Nina: É porque já era um espetáculo que eu tinha muito claro na minha cabeça. O Atenta é algo que estamos criando aos poucos, vai ter música autoral, demanda mais tempo de produção. O Minhas Mulheres Tristes vem do afeto, das músicas que ouvia meu pai tocar na vitrola aos domingos, vem da paixão pelas primeiras mulheres da minha vida, pela minha mãe, por minha avó. É uma homenagem às mulheres corajosas que bradaram seus sentimentos corajosamente numa sociedade regida por homens. Mulheres que se desavergonharam e expuseram suas feridas, seus sentimentos. Eu já tinha o nome do espetáculo e uma relação de mais de 20 músicas. Propus à Sara e à Petra Babosa (nosso diretor musical, Pedro Henrique Santos Barbosa) e eles foram quase que obrigados a participar! Petra é uma criatura de outra planeta, um gênio. Compreendeu a irreverência da proposta e fez arranjos precisos para o tipo de clima que queríamos trazer para o espetáculo. Queríamos acalorar as músicas e aproximar o samba-canção a nossa realidade. Eis que surgiu um desafio a mais: Sara teria outro trabalho durante toda a semana de estreia, o que complicaria os ensaios e, inclusive, atrasaria sua presença no dia da apresentação. O resultado você conferiu assistindo ao espetáculo!
PO: É visível que, ainda que tenham looks bem parecidos, ambas possuem personalidades diferentes e usam de trejeitos e maneirismos de voz muito tipico das cantoras dos anos 40 e 50. Essas características são realmente pessoais ou foram estudados para esse show?

> _Bloco de dados_

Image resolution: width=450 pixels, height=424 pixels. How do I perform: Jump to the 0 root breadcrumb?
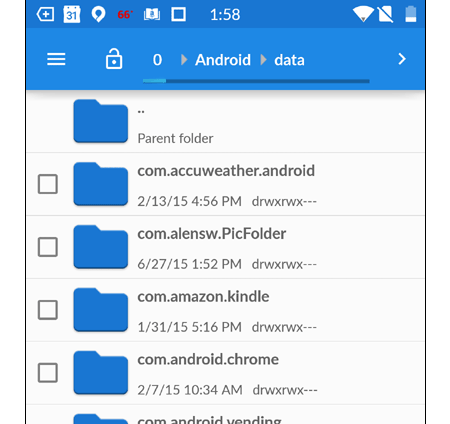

> _Objetivo do exercício_
Retome a entrevista sobre o espetáculo Minhas Mulheres Tristes logo após a última frase e dê continuidade a ela.

> _Resposta da tarefa_
Sara: Eu tenho uma relação peculiar com a música. Amo. Fiz violão, teclado, bateria na infância. Não segui com nenhum instrumento. Cantava todas as musicas das princesas e implicavam comigo por isso. Parei de cantar. Meu pai e tios foram criados com música e esporte, tenho um tio guitarrista e meu pai é saxofonista. Minha irmã nasceu um canarinho. Fiz o primeiro semestre na Escola de música Villa Lobos, mas encruei na música. Fiquei travada. Quando Nina propôs o show, surtei. Cantar revoluciona todo o meu organismo, é uma experiência muito forte. Com a falta de tempo para preparar o espetáculo, acabou que durante a temporada mesmo e os ensaios semanais fomos adquirindo mais refinamento. Por exemplo, Nina dirigiu movimentos – somos ambas bailarinas, mas ela tem muita mais experiência com direção de movimento, além de ter pesquisado as movimentações e os timbres daqueles cantoras – e paralelamente eu tive a grande sorte e prazer de trabalhar com duas professoras incríveis, as também cantoras Luiza Borges e Muíza Adnet, que me ajudaram muito na construção do espaço vocal da Sara para este espetáculo.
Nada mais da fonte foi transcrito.